Stored data entries:
..............................

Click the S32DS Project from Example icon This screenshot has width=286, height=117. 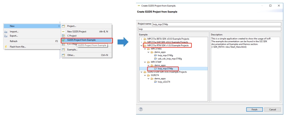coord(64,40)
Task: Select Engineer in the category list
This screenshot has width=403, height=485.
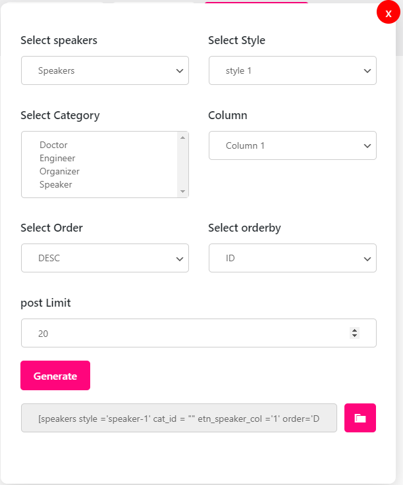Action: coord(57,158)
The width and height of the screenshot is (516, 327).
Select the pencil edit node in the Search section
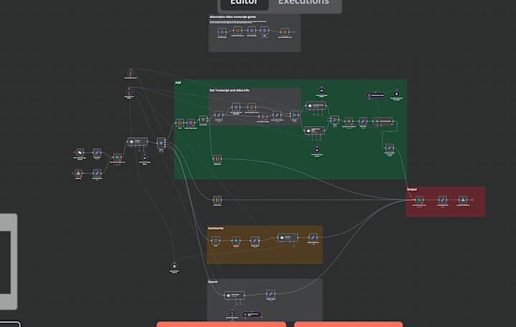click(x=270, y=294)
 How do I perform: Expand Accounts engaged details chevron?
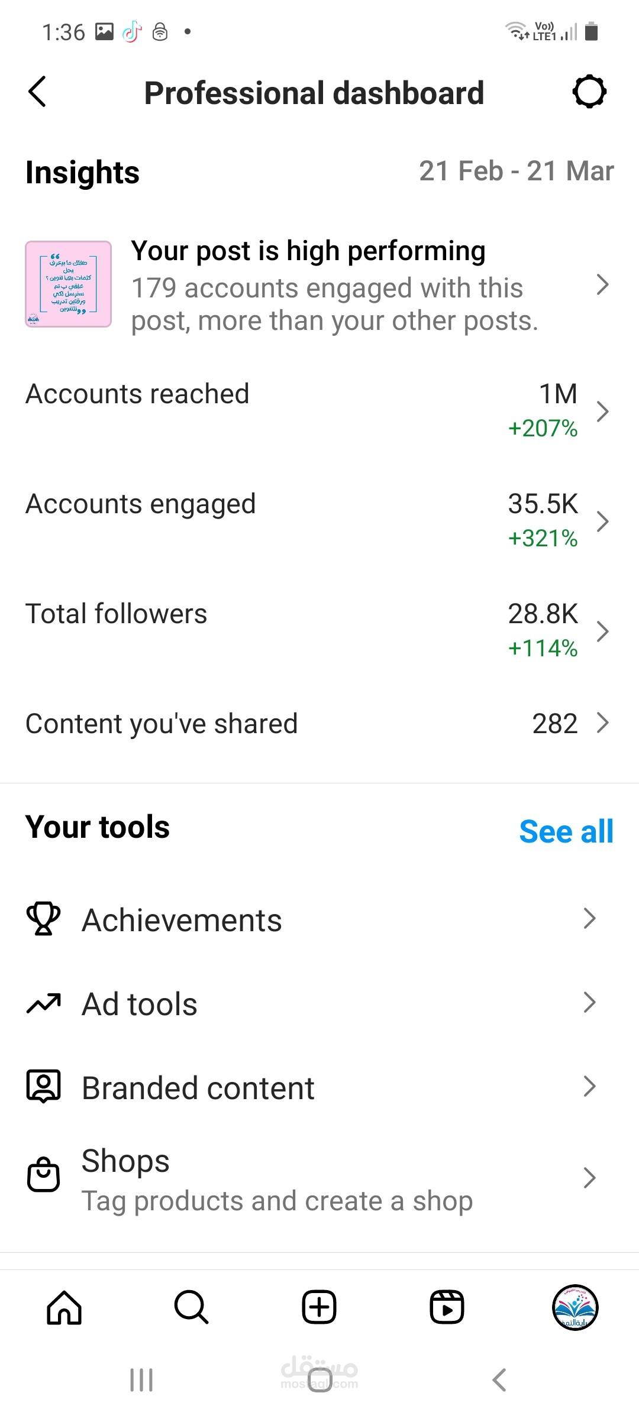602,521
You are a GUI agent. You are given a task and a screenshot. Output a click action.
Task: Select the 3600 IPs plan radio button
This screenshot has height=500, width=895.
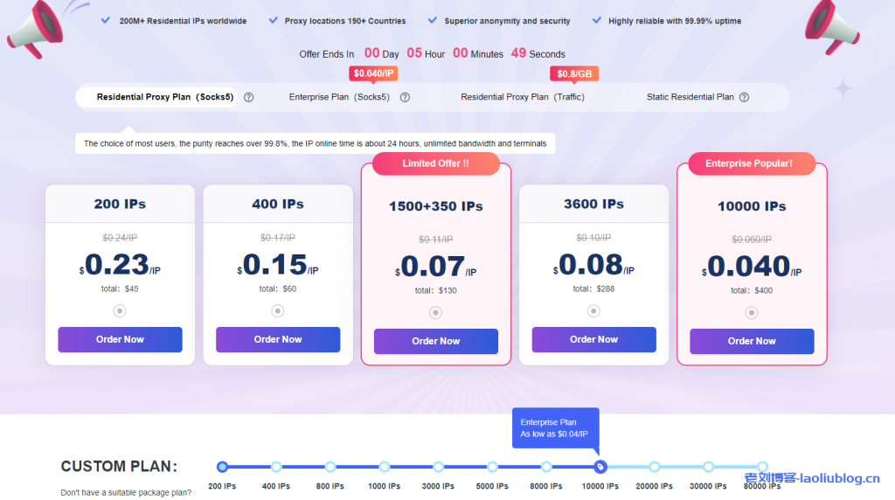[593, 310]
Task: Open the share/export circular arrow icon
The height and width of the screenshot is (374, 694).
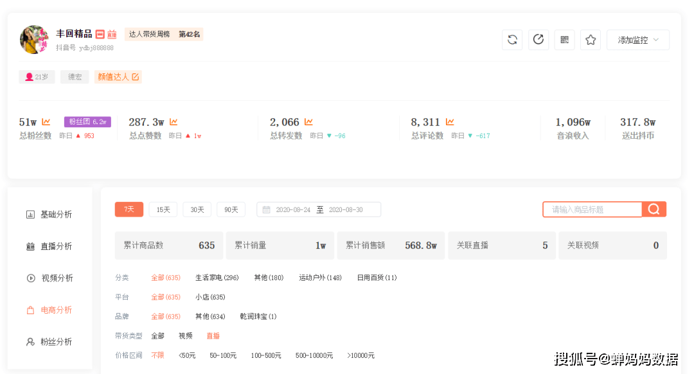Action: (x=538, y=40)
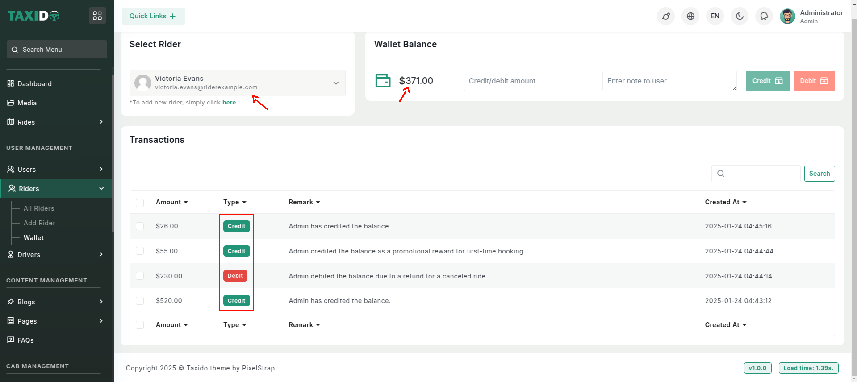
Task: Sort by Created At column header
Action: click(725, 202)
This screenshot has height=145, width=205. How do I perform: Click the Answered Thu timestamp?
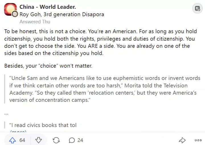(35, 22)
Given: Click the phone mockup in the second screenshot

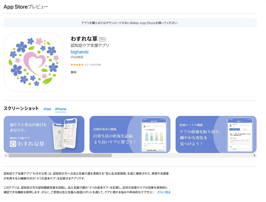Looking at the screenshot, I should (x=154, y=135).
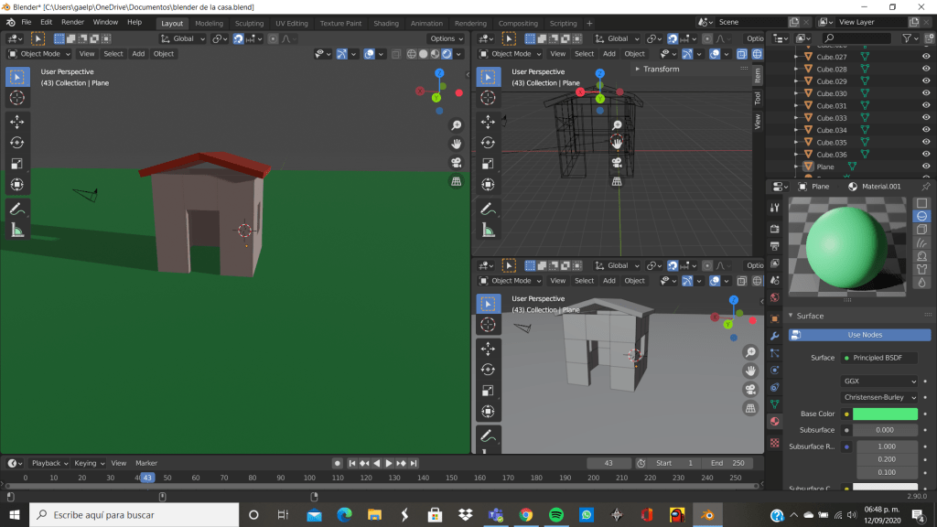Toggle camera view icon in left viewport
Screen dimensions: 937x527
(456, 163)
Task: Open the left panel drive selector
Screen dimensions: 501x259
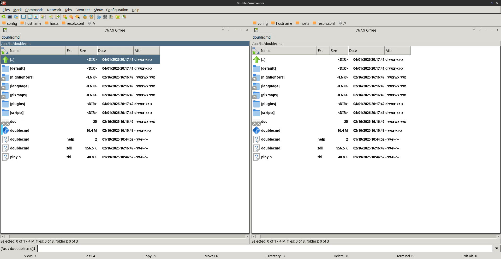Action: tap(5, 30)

..............................

• [What needs to be done] Please print exactly the lines from the line containing "Task: Open the share/export" through the end of the records above, both included, leaving out every picture.

• [Response to the task]
Task: Open the share/export circular arrow icon
The height and width of the screenshot is (374, 694).
Action: (x=538, y=40)
Task: Sort by Created At column header
Action: click(725, 202)
This screenshot has height=145, width=205. How do I perform: Click the Answered Thu timestamp?
(35, 22)
Given: Click the phone mockup in the second screenshot

Looking at the screenshot, I should (x=154, y=135).
Toggle camera view icon in left viewport
Screen dimensions: 937x527
(456, 163)
Task: Open the left panel drive selector
Screen dimensions: 501x259
Action: tap(5, 30)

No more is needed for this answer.